**Проверьте понимание**.
(a) Назовите все организации и центры, которые получат бюджетные средства по проектировкам на 2011–2013 годы согласно отрывку о науке и ее финансировании.
(b) Продолжите отрывок о науке и ее финансировании, начав сразу после его последнего предложения.

══ Отрывок для чтения ══

Я интересовалась, почему Германия на первом месте. Во-первых, в ФРГ очень приветствуется такое партнерство и, во-вторых, в Германии расширяется использование английского языка.

С другой стороны, я могу объяснить, почему США не на первом месте по показателям международного сотрудничества ученых. Эта страна самодостаточна. Науку в США делают в основном приехавшие из разных стран ученые. И эта наука очень высокого уровня, им не нужны зарубежные соавторы. Наука в США и так уже интернациональна. Одним словом, большая и разнообразная наука, задающая мировые стандарты исследований.

– А чем вы можете объяснить явно наметившуюся, и даже уже оформившуюся, тенденцию: перенос акцента на поддержку развития науки в вузах? Статистика говорит, что стартовые условия для этого очень неблагоприятные: 80% организаций высшего профессионального образования не связаны с научными организациями, лишь чуть больше 18% профессорско-преподавательского состава государственных вузов занимаются научными исследованиями, вспомогательный персонал, необходимый для обслуживания инфраструктуры науки и исследовательского процесса, в вузах практически отсутствует. В чем здесь логика?

– Действительно, отмеченная вами тенденция очевидна. Так, согласно бюджетным проектировкам на 2011–2013 годы, Российская академия наук получит 32,2 миллиарда рублей в 2011 году, 31,8 миллиарда в 2012 году и еще столько же в 2013 году. Российскому фонду фундаментальных исследований будет выделено 6,0, 4,3 и 4,3 миллиарда рублей соответственно. В то же время немалые бюджетные средства на научные исследования – 10,6, 10,7 и 9,9 миллиарда рублей – поступят в МГУ имени Ломоносова, Санкт-Петербургский государственный университет (5,4, 8 и 8 миллиардов рублей) и Российский научный центр «Курчатовский институт» (5,2, 5,9 и 2 миллиарда рублей). На создание инновационного центра «Сколково» будет потрачено 15 миллиардов рублей (2011 год), 22 миллиарда (2012 год), 17,1 миллиарда рублей (2013 год).

═══
══ Предоставленные записи ══

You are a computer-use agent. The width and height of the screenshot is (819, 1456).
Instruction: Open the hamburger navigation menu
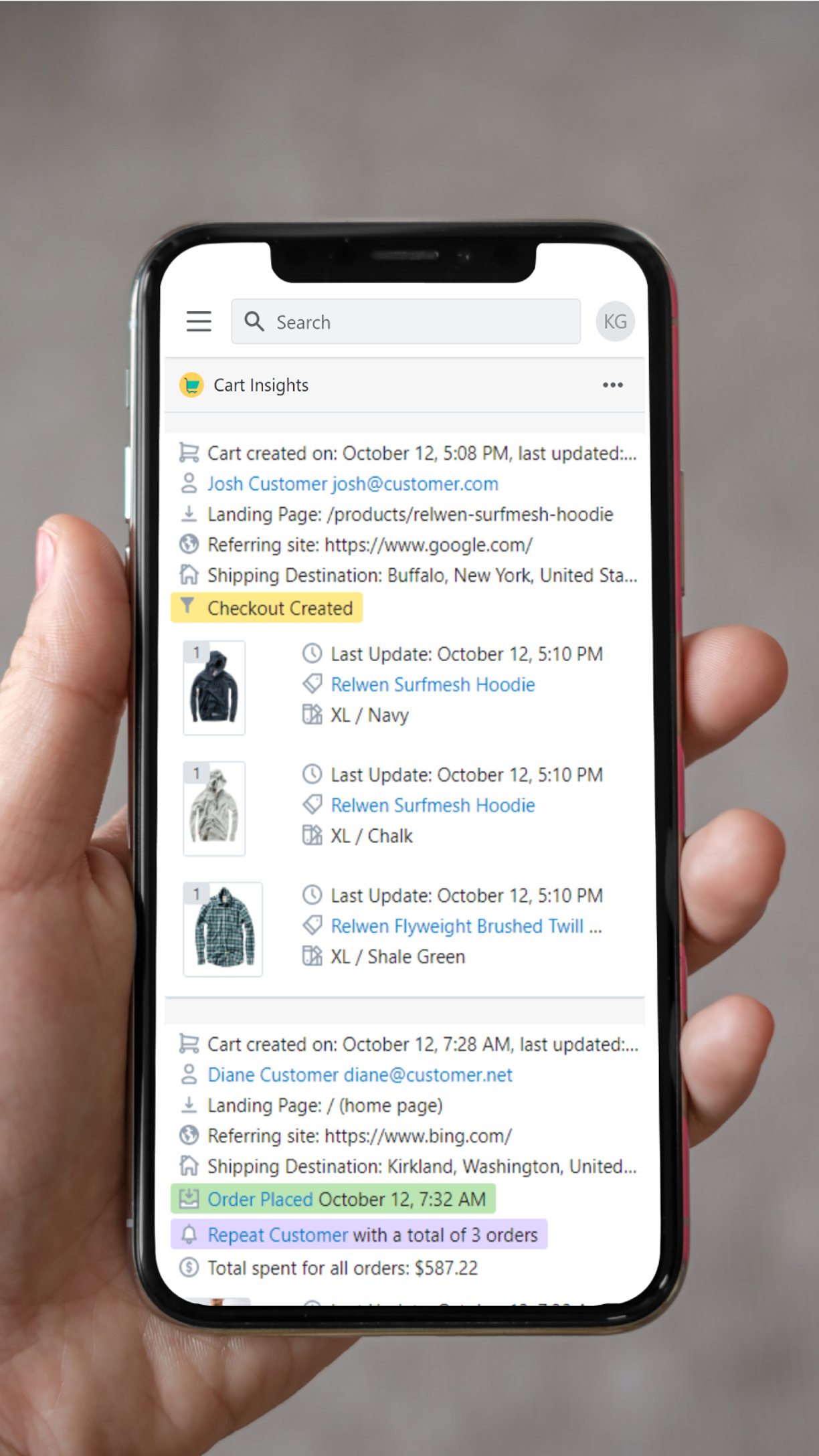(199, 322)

═══
══ Предоставленные записи ══

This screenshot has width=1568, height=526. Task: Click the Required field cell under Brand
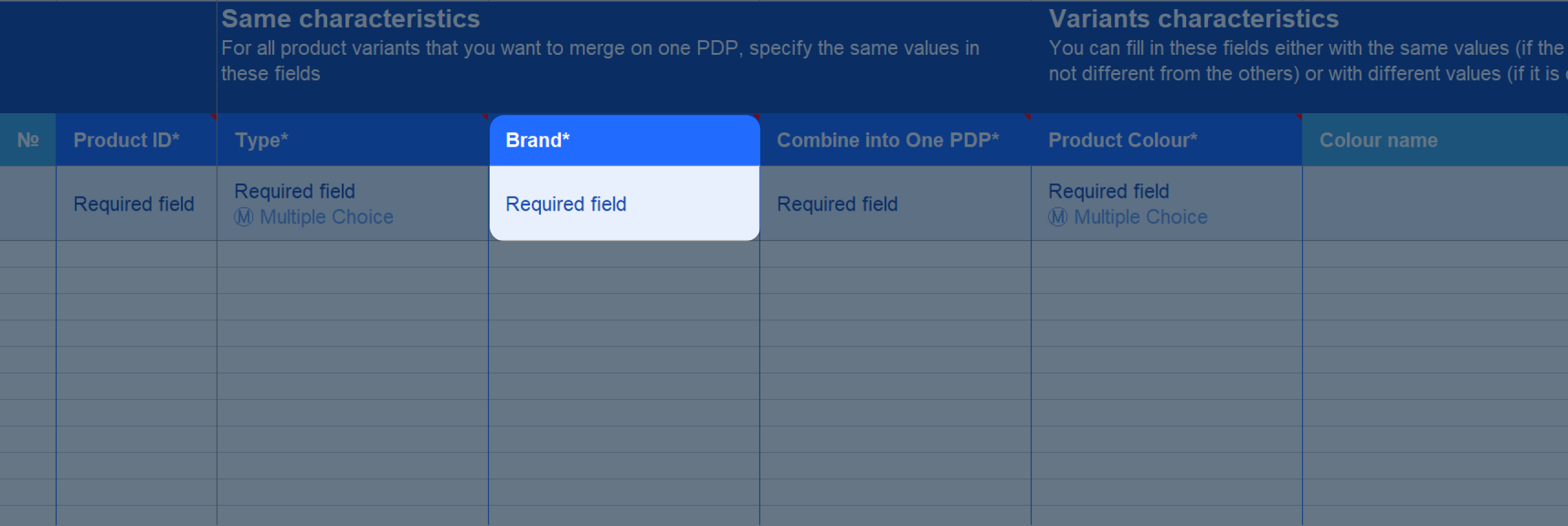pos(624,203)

═══
══ Предоставленные записи ══

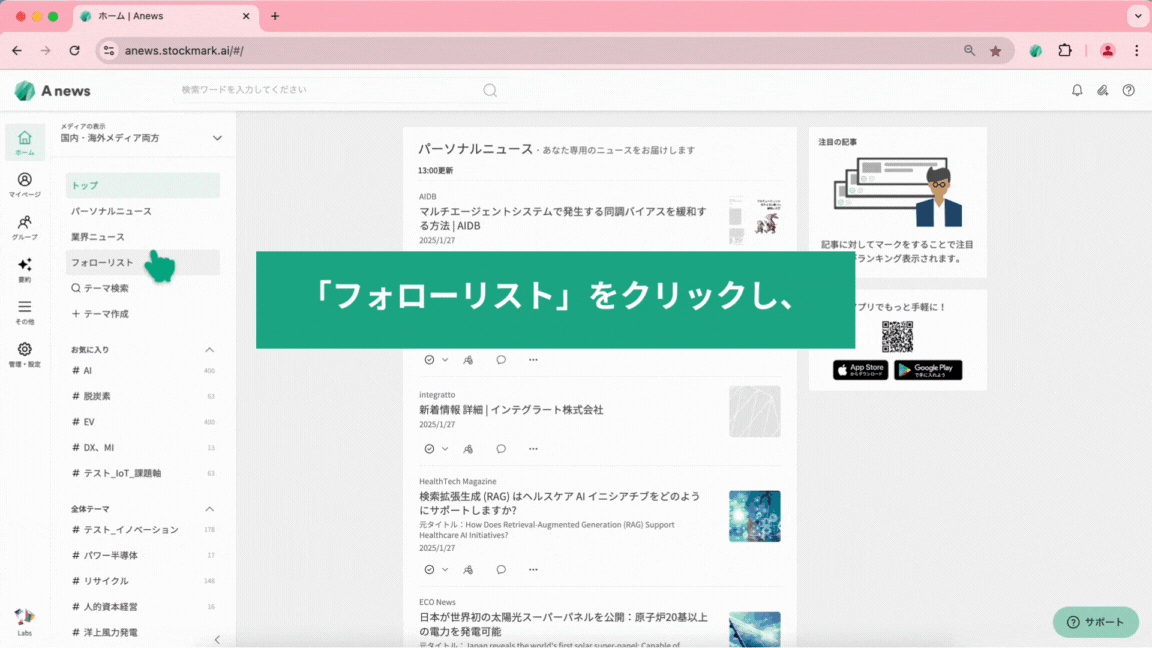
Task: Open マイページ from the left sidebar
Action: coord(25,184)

═══

**Ответы**.
(a) Средства получат Российская академия наук, Российский фонд фундаментальных исследований, МГУ имени Ломоносова, Санкт-Петербургский государственный университет, Российский научный центр «Курчатовский институт» и инновационный центр «Сколково».

(b)
В таком распределении ресурсов можно предложить целых две логики.

Первая – анализируется опыт развитых стран, и из этого делается вывод, что фундаментальная наука в основном делается в университетах. Это сразу влияет и на качество образования, и на возможность привлечь студентов к научным исследованиям. То есть со всех точек зрения это очень выгодно. У нас фундаментальная наука и наука в вузах разделены. Это нехорошо, снижается качество образования.

Кстати говоря, существует так называемый индекс экономики знаний (Knowledge economy index), который подсчитывает Мировой банк. В нем учитываются четыре фактора: система образования, инновационная среда, развитие IT, качество госрегулирования. Так вот, у нас хуже всего с качеством госрегулирования. Но что нас всегда тянуло вверх по этому интегральному индексу – качество образования. Однако если смотреть динамику этого показателя, то из года в год он снижается. На это уже невозможно закрывать глаза – в России действительно качество высшего образования падает.

Поэтому логичным было решение сместить акцент на вузы. Этим мы повышаем качество образования и развиваем собственно науку, омолаживаем ее.

Вторая логика может быть такой. Государство стремится создать равные конкурентные условия в науке. А как могут быть условия равными, если в Академии наук всегда было больше финансирования, лучше оборудование, сотрудники академии не были обременены преподавательской работой. Поэтому логика состоит в том, что надо подтянуть вузы, и они станут конкурентной структурой по отношению к Академии наук.

– Сегодня мы уже, наверное, можем подвести некоторые итоги двух главных программных мероприятий последних двух лет – мероприятие 1.5 «Проведение научных исследований коллективами под руководством приглашенных исследователей» в рамках федеральной целевой программы «Научные и научно-педагогические кадры инновационной России на 2009–2013 гг.» и конкурса на получение грантов для «государственной поддержки научных исследований, проводимых под руководством ведущих ученых в российских образовательных учреждениях высшего профессионального образования» (конкурс мегагрантов).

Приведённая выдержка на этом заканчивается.